The oast house is usually associated with Kent, and certainly with the countryside, so that it comes as a visual surprise to find two of the typical conical roofs, but without their traditional cowls and vanes, surmounting brick-built kilns in the heart of Lambeth. Their connection with the Kentish oast house is, however, direct and logical.

Thomas Dence, the founder of Brand & Co. Ltd, was a Kentish man. When his firm required a food-drying installation, it was perhaps natural that his ideas should turn to the highly efficient oast houses which so effectively dried the Kentish hops.
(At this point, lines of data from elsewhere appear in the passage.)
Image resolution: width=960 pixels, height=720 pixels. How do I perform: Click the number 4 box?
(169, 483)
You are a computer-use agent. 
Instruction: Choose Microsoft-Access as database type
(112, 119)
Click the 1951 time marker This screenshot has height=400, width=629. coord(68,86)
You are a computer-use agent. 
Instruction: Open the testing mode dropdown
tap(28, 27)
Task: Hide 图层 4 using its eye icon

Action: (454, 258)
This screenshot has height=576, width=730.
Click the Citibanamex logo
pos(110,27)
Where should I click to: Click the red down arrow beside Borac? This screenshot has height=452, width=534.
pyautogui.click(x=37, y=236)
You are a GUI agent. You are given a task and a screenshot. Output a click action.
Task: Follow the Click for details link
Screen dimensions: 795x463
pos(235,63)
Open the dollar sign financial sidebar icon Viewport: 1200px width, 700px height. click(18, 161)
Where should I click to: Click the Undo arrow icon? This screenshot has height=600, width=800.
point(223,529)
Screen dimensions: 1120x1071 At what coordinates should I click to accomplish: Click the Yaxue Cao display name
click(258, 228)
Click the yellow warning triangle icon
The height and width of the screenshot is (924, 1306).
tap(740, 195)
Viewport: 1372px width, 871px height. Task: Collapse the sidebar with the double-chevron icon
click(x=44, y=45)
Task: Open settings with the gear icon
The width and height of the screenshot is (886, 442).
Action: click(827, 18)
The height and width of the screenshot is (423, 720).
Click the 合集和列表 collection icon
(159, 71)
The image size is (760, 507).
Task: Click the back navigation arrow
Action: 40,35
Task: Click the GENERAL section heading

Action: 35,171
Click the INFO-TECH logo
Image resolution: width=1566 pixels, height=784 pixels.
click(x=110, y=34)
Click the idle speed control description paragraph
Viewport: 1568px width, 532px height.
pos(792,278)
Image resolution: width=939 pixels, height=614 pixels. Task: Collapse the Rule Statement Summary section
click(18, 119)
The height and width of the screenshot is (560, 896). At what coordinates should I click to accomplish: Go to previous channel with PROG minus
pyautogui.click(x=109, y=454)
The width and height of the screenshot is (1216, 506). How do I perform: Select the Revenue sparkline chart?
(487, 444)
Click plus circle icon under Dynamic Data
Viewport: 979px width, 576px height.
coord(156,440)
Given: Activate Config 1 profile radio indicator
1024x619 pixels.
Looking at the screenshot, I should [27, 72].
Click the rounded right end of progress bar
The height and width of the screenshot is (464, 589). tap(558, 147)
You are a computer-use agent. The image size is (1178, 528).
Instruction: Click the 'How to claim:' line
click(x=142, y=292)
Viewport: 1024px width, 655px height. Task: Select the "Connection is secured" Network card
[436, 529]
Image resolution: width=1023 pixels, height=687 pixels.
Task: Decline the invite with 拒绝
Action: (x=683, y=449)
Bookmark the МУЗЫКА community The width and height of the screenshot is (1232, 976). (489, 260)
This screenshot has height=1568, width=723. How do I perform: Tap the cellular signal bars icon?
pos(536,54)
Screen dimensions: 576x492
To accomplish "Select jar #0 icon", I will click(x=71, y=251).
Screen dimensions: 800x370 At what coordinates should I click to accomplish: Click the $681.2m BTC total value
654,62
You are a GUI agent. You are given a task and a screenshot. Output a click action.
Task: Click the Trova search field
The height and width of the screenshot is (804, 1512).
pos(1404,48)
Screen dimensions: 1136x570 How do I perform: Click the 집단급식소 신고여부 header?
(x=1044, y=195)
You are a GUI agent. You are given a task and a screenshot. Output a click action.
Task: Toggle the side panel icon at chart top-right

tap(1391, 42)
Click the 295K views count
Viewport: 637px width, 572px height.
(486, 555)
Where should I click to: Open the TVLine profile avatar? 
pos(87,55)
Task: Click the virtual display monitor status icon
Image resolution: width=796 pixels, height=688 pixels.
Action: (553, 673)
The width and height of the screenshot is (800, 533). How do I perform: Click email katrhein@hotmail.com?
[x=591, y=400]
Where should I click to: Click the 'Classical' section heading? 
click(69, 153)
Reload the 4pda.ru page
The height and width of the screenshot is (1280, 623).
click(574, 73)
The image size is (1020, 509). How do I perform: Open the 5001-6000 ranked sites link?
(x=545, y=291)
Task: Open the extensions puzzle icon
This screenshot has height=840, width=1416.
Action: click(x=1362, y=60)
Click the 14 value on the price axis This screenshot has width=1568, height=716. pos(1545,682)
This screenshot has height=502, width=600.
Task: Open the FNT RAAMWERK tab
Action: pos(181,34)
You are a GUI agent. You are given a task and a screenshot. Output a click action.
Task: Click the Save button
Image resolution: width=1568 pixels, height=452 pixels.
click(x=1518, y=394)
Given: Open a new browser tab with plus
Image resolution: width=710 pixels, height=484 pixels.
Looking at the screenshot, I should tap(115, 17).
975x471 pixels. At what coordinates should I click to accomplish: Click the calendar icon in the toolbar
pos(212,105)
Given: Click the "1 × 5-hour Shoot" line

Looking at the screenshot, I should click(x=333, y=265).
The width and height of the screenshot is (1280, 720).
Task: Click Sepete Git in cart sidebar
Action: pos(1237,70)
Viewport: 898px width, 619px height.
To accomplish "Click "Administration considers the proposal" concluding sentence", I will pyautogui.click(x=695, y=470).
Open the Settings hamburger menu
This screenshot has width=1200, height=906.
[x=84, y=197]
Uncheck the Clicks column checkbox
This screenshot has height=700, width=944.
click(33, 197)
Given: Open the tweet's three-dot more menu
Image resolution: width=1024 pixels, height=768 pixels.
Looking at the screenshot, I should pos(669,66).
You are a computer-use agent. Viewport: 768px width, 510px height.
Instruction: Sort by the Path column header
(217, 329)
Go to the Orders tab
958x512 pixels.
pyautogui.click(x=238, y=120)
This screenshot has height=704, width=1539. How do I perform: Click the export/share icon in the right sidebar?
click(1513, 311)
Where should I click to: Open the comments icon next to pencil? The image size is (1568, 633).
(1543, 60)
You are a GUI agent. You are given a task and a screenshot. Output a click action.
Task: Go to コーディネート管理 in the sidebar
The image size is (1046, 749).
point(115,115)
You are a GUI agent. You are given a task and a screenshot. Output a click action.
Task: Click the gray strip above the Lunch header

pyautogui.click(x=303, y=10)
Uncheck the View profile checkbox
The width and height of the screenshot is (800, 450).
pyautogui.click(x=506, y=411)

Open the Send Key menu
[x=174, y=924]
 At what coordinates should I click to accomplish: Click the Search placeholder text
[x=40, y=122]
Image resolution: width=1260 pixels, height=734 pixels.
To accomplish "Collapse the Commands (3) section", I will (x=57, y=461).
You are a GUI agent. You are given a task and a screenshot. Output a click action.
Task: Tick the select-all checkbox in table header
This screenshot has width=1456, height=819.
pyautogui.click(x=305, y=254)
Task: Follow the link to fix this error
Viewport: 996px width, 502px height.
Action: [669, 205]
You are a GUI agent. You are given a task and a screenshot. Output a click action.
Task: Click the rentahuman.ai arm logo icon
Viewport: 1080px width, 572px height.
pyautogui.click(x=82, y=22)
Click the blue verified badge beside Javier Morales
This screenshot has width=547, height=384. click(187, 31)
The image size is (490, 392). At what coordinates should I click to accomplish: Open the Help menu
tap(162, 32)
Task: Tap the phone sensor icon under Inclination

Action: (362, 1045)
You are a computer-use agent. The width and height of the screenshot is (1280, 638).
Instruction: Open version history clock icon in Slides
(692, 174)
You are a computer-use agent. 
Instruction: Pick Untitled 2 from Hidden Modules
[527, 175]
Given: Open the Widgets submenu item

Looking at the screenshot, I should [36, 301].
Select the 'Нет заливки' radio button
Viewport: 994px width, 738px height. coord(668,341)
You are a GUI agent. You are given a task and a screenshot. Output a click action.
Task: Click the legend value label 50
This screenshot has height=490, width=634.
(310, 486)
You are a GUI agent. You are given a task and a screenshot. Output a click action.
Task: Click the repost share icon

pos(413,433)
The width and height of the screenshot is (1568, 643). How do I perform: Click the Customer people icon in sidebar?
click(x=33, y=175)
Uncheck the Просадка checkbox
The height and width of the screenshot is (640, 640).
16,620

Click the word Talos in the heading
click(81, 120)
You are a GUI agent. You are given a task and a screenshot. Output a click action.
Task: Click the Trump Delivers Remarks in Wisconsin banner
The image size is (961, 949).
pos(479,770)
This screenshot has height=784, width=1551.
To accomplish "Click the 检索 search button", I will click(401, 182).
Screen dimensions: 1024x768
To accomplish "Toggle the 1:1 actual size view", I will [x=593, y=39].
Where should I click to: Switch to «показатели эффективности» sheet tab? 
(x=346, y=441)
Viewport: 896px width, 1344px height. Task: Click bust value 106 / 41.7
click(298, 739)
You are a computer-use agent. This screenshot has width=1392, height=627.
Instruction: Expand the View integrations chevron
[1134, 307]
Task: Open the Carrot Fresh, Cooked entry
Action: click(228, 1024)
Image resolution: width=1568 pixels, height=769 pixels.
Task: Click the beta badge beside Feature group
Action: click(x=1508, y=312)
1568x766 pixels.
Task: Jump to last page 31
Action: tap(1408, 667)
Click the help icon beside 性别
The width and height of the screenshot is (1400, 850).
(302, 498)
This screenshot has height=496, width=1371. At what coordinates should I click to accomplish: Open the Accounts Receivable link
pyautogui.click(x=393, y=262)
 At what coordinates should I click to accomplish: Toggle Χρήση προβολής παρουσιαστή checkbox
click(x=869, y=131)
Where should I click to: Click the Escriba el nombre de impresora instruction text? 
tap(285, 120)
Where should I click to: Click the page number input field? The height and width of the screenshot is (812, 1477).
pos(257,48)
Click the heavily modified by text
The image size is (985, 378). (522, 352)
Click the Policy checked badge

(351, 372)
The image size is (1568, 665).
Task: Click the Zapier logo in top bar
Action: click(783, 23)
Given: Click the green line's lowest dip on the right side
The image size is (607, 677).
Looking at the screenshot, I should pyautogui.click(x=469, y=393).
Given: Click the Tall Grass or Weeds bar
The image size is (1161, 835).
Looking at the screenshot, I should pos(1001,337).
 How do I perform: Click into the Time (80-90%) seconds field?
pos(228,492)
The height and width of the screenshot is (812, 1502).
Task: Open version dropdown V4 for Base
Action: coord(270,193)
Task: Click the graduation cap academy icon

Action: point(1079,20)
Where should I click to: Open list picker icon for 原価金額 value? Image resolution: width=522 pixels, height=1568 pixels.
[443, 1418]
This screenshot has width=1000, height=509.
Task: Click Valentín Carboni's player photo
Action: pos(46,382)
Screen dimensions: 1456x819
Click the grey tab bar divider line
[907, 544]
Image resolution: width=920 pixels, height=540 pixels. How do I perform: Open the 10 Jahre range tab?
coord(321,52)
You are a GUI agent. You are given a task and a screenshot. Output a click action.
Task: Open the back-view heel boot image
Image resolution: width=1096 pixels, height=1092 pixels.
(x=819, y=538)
Brand's Essence, long a household name, and which incidentally succeeded viper broth as a popular invalid food, is extracted from beef and chicken. After extraction, the meat is then suitable only for animal food. Before it can be processed for this purpose it must be thoroughly dried.

The beef and chicken, with the essence extracted, were cut into about one- inch cubes and taken to the second floor of the Lambeth building by a hand~ operated lift. Here the cubes were spread over an iron open-mesh floor, beneath which a wood fire was lit. The conical roofs induced a strong upward draught which, to some extent, was controlled by limiting the access of air to the lower floors.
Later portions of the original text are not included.